Dice que, de alguna manera, mi madre y yo tenemos una gran parecido físico. Nuestra mirada tiene el mismo tinte de melancolía. Creo que significa que mamá y yo tenemos el mismo sufrimiento.

―Hola, Mahania, buenos días –saludo.

―¿Ya te marchas al colegio?

―Sí, voy un poco tarde. Mahania, he visto que papá no se encuentra muy bien. Creo que tiene un poco de fiebre –le advierto.

―Sí, Sombra me ha contado que ayer tuvo un mal día. No te preocupes, que yo me ocuparé de él –comenta―. Vete tranquilo. Que mientras yo esté aquí, no le pasará nada malo. Ya sabes cómo se pone cuando se acerca la fecha…

―Gracias. ¿Y Mohamed?

―Ha ido al aeropuerto a buscar a un nuevo invitado. Creo que es un anticuario o algo así.

―Ah, ya, el señor Stromber. Papá le ha invitado a pasar unos días en la Fundación. Creo que van a hacer negocios.

―Ojalá le salgan bien. La cuestión económica no está muy boyante últimamente –explica Mahania―. Esperemos que el señor Strumbler ayude a que las cosas se arreglen.

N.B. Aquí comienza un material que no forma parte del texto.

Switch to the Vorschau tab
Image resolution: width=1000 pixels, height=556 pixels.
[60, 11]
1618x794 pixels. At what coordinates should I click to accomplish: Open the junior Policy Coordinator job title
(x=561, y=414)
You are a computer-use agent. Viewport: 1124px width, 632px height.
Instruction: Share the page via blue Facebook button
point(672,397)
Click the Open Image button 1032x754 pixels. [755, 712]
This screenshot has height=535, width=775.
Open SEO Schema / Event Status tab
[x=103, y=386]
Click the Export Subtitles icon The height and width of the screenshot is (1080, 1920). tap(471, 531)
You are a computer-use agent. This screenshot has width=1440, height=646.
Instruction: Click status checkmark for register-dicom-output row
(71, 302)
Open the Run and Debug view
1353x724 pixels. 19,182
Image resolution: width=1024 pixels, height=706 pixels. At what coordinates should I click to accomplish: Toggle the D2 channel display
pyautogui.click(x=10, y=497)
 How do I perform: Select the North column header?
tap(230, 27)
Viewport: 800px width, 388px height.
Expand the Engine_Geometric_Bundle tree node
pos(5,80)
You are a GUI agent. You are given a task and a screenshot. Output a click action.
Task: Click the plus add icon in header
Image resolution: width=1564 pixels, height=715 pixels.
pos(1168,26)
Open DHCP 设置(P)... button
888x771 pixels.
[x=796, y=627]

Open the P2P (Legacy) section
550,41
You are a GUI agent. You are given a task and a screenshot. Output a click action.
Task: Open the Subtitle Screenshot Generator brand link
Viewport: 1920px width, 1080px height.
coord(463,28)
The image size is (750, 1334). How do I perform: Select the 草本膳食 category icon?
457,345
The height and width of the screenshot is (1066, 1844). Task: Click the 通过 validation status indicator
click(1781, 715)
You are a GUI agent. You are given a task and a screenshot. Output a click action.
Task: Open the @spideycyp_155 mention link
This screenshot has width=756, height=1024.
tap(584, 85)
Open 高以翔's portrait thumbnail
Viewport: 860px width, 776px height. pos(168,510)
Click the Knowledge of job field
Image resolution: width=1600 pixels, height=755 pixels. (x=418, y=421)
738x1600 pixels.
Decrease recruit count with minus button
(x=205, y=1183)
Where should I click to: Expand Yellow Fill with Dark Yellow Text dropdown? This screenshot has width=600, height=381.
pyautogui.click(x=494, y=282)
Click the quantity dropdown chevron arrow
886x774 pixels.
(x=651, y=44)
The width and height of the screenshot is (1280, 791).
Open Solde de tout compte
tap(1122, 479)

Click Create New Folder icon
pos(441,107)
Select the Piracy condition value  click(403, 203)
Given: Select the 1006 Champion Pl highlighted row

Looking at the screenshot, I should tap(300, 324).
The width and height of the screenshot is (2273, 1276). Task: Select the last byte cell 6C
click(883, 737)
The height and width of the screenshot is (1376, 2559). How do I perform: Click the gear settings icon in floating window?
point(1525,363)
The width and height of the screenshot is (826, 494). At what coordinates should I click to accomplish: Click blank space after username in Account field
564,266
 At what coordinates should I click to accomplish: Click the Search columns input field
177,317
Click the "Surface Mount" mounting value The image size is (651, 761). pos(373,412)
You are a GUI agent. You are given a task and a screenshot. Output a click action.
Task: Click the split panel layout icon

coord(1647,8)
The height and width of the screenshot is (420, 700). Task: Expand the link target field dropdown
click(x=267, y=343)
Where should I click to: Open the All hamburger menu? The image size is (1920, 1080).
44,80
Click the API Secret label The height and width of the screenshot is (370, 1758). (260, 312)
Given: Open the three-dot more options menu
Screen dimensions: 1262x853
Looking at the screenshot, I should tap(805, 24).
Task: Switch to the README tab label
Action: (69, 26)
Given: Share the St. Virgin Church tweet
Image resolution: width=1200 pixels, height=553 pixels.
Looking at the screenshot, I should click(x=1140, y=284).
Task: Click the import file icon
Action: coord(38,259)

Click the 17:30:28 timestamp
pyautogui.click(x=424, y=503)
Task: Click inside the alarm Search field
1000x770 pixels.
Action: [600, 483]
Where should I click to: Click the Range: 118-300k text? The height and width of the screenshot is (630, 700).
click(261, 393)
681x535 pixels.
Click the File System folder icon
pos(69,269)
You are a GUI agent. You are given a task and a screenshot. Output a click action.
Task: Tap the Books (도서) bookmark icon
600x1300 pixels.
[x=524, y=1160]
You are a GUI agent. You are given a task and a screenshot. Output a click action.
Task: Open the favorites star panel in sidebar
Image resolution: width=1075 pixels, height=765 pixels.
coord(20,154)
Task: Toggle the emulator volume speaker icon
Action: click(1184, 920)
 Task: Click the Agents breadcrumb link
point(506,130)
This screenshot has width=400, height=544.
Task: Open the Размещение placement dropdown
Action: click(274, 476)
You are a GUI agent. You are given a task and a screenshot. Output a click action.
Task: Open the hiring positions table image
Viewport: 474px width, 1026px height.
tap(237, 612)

―Stromber, Mahania, es el señor Frank Stromber. Y no hay que preocuparse por el dinero, las cosas se arreglarán pronto. Estoy seguro. Papá sabe lo que se hace.

―Sí, y los del bancos también.

―¿Los del banco? ¿Qué banco?

―Oh, nada, nada… Tonterías mías. Anda, vete al colegio, que yo me ocupo de tu padre. Que tengas un buen día.

Miro a Mahania esperando una respuesta, pero no me hace caso y entra en su garita cantando una antigua canción de su país. Está claro que no voy a obtener respuesta sobre un tema que me preocupa: ¿el banco está presionando a mi padre?

                                                                                  

Como siempre, el bullicio de la calle me devuelve a la realidad del mundo y me hace recordar que, tras los muros de la Fundación, hay otra vida. Que el mundo es mucho más ancho que el edificio en el que vivo, a pesar de ser el lugar en el que me siento seguro.